> _What is being asked_: Each line from the one containing "Click the info" through the last line of the records below is to be repeated as written, with nothing added.

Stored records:
- - - -

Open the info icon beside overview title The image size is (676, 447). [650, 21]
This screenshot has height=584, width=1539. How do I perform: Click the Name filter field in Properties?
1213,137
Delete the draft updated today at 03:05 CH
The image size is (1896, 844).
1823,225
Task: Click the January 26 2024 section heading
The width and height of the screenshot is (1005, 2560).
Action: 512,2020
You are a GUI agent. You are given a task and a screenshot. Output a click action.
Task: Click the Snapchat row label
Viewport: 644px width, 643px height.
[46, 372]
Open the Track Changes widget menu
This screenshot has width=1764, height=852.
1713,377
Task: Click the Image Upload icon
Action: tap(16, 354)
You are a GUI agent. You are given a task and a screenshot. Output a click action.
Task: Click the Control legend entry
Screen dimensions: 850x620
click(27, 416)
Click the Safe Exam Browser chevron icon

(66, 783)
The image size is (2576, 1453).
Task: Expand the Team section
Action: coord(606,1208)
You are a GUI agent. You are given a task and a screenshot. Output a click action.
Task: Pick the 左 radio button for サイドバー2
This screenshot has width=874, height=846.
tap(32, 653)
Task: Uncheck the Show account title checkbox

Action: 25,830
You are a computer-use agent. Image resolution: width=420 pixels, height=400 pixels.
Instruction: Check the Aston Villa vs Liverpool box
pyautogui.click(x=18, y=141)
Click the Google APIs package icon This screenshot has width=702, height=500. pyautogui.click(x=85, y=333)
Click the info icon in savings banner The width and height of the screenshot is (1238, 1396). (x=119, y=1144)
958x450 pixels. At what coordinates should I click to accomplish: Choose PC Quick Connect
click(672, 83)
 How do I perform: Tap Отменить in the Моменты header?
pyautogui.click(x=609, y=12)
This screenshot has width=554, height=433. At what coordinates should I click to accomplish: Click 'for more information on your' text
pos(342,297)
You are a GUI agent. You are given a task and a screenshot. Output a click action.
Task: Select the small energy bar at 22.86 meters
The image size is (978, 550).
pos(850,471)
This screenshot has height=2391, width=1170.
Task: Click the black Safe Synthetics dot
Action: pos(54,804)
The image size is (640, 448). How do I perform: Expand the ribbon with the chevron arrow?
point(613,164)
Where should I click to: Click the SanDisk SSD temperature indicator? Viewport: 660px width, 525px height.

- - - -

> _Written solution_:
Click the info icon in savings banner The width and height of the screenshot is (1238, 1396). (x=119, y=1144)
958x450 pixels. At what coordinates should I click to accomplish: Choose PC Quick Connect
click(672, 83)
 How do I perform: Tap Отменить in the Моменты header?
pyautogui.click(x=609, y=12)
This screenshot has width=554, height=433. At what coordinates should I click to accomplish: Click 'for more information on your' text
pos(342,297)
You are a GUI agent. You are given a task and a screenshot. Output a click action.
Task: Select the small energy bar at 22.86 meters
The image size is (978, 550).
pos(850,471)
This screenshot has height=2391, width=1170.
Task: Click the black Safe Synthetics dot
Action: pos(54,804)
The image size is (640, 448). How do I perform: Expand the ribbon with the chevron arrow?
point(613,164)
Where should I click to: Click the SanDisk SSD temperature indicator? Viewport: 660px width, 525px height.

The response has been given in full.